Another Early Rain member who spoke with ICC said Gou is in good health despite the problems he's experiencing with his vision.
“What great news to know that Gou is finally free,” ICC’s Regional Manager for Southeast Asia, Gina Goh, said in a statement. “But the Chinese government has not relented on the persecution of Christians.”
While some underground movements in China are shrouded in secrecy, Early Rain shared its faith publicly. According to the BBC, the church hosted public worship gatherings which drew the ire of the China’s communist government. Early Rain also ran a small school.
China Aid reports that at least 150 Early Rain members have been taken into police custody in the past year.
On Dec. 9, 2018, authorities arrested pastor and social activist Wang Yi and his wife, Jiang Rong. The next day, authorities detained 100 other members of the church, many of whom were later released. It was reported that authorities forced members to sign documents stating they would stop attending Early Rain.
Later that month, authorities arrested about 60 more members of the church as they tried to convene again.
According to the U.N.'s Human Rights Council working group report from Oct. 1, it's believed that 13 members of the church are still being detained. Among them, according to the report, are Wang and Jiang, even though earlier reporting suggested that Jiang had been released.
About 12 individuals are said to be in administrative detention and 11 were released on bail after a period of detention.
Along with charges of “inciting subversion of state power,” they also face criminal suspicion of “picking quarrels and provoking trouble,” “illegal business activity” and “illegal publishing.”
“ERCC pastor Wang Yi and elder Qin Derfu are still criminally detained on trumped-up charges and their lawyers and family have not been able to see them, even after 10 months,” ICC’s Goh stressed. “We should continue to put pressure on Beijing so that they will be set free. None of them deserved imprisonment in the first place.”
In its Oct. 1 report, the U.N. working group called on the Chinese government to immediately release Wang Yi and Jiang Rong.
“The working group urges the government to ensure a full and independent investigation of the circumstances surrounding the arbitrary deprivation of liberty of Mr. Wang and Ms.
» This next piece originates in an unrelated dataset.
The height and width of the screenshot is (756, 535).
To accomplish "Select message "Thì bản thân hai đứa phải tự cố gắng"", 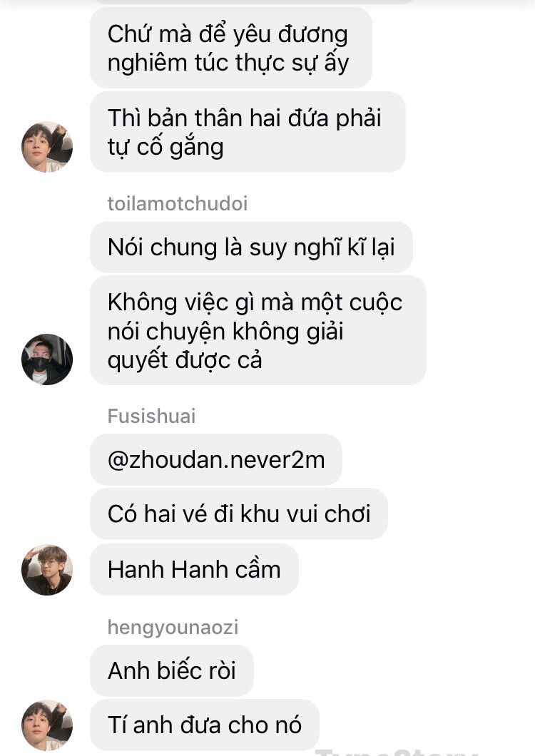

Jiang,” they wrote in a formal opinion. “[A]nd to take appropriate measures against those responsible for the violation of their rights.”
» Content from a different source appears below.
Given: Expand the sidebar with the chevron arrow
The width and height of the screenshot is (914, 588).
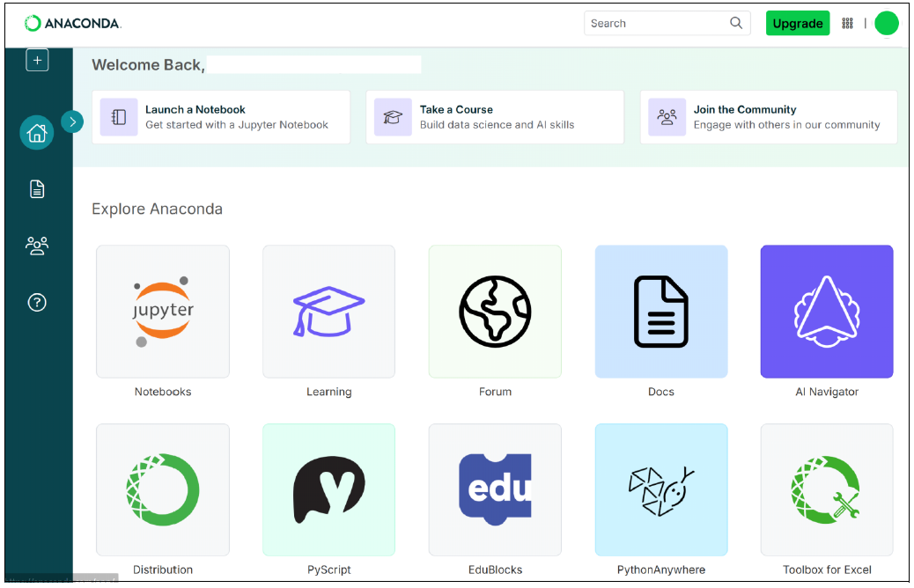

For the past 20 years, China has been recognized by the U.S. State Department as a “country of concern” for its religious freedom violations.
In recent years, the government has cracked down on several churches that are not affiliated with a state-sanctioned denomination.
Manping Ouyang, the wife of Pastor Su Tianfu from the evangelical Living Stone Church in Guiyang, attended the second annual State Department Ministerial to Advance Religious Freedom in July.
She told reporters about how authorities seized her church’s assets and auctioned off its property in December 2015.
“All of our spiritual literature in our church, including Bibles, were confiscated,” she said through a translator. “Many of our brothers and sisters were put under house arrest, detained and some were even sentenced to imprisonment.”
In 2017, Ouyang’s husband was sentenced to one year in prison and two years reprieve. The church’s other pastor, Yang Hua, was sentenced to two-and-a-half years in prison.
“The government even put a heavy fine to our church, which is the equivalent of over $1 million,” Ouyang said.
About a week after authorities shut down Early Rain last December, they also shut down Rongguili Church in Guangzhou.
In a raid, authorities confiscated Bibles and Christian literature. The megachurch was accused of illegal gathering, illegal publishing, and illegal fundraising.
Months prior, authorities closed down Zion Church, a megachurch in Beijing, after its leaders refused to install security cameras.
In May, authorities shut down Shouwang Church in Beijing, which was said to have been attended by over 1,000 people.
Last weekend, China Aid released a statement saying that authorities had demolished a large church in Funan, Anhui province, and detained its pastors.